=== WHAT YOU NEED TO DO ===
A faithful copy of the listing below is required.

=== PROVIDED MATERIAL ===
=== Section Start ===
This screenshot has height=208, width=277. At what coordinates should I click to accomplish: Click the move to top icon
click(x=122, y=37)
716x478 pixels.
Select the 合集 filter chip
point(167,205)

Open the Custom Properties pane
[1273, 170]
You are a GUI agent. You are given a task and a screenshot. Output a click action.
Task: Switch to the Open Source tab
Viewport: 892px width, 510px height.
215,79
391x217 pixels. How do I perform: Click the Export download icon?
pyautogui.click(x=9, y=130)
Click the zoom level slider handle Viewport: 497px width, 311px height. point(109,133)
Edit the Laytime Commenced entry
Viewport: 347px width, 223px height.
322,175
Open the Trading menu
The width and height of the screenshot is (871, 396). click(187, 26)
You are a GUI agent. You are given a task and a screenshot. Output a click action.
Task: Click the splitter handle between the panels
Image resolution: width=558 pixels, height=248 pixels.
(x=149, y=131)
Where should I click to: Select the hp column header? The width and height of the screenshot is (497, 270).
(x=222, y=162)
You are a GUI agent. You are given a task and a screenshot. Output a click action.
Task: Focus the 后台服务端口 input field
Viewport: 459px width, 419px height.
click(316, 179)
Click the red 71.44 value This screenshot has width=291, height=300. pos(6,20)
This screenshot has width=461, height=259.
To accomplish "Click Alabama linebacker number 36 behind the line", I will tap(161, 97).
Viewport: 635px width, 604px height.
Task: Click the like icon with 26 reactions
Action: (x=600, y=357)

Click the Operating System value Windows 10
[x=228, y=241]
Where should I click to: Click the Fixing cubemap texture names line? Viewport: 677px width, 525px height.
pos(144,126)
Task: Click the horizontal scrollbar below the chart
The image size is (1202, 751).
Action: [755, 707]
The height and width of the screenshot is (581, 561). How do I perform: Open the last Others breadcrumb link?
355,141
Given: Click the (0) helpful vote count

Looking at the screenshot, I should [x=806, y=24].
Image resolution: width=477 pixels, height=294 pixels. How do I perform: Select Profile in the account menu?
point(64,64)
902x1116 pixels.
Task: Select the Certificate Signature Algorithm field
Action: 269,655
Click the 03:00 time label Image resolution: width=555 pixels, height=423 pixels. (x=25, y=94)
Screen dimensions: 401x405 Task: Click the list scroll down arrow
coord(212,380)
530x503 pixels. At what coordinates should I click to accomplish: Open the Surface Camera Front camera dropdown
=== Section End ===
=== WORKED SOLUTION ===
This screenshot has height=208, width=277. At what coordinates should I click to accomplish: Click the move to top icon
click(x=122, y=37)
716x478 pixels.
Select the 合集 filter chip
point(167,205)

Open the Custom Properties pane
[1273, 170]
You are a GUI agent. You are given a task and a screenshot. Output a click action.
Task: Switch to the Open Source tab
Viewport: 892px width, 510px height.
215,79
391x217 pixels. How do I perform: Click the Export download icon?
pyautogui.click(x=9, y=130)
Click the zoom level slider handle Viewport: 497px width, 311px height. point(109,133)
Edit the Laytime Commenced entry
Viewport: 347px width, 223px height.
322,175
Open the Trading menu
The width and height of the screenshot is (871, 396). click(187, 26)
You are a GUI agent. You are given a task and a screenshot. Output a click action.
Task: Click the splitter handle between the panels
Image resolution: width=558 pixels, height=248 pixels.
(x=149, y=131)
Where should I click to: Select the hp column header? The width and height of the screenshot is (497, 270).
(x=222, y=162)
You are a GUI agent. You are given a task and a screenshot. Output a click action.
Task: Focus the 后台服务端口 input field
Viewport: 459px width, 419px height.
click(316, 179)
Click the red 71.44 value This screenshot has width=291, height=300. pos(6,20)
This screenshot has width=461, height=259.
To accomplish "Click Alabama linebacker number 36 behind the line", I will tap(161, 97).
Viewport: 635px width, 604px height.
Task: Click the like icon with 26 reactions
Action: (x=600, y=357)

Click the Operating System value Windows 10
[x=228, y=241]
Where should I click to: Click the Fixing cubemap texture names line? Viewport: 677px width, 525px height.
pos(144,126)
Task: Click the horizontal scrollbar below the chart
The image size is (1202, 751).
Action: [755, 707]
The height and width of the screenshot is (581, 561). How do I perform: Open the last Others breadcrumb link?
355,141
Given: Click the (0) helpful vote count

Looking at the screenshot, I should [x=806, y=24].
Image resolution: width=477 pixels, height=294 pixels. How do I perform: Select Profile in the account menu?
point(64,64)
902x1116 pixels.
Task: Select the Certificate Signature Algorithm field
Action: 269,655
Click the 03:00 time label Image resolution: width=555 pixels, height=423 pixels. (x=25, y=94)
Screen dimensions: 401x405 Task: Click the list scroll down arrow
coord(212,380)
530x503 pixels. At what coordinates should I click to accomplish: Open the Surface Camera Front camera dropdown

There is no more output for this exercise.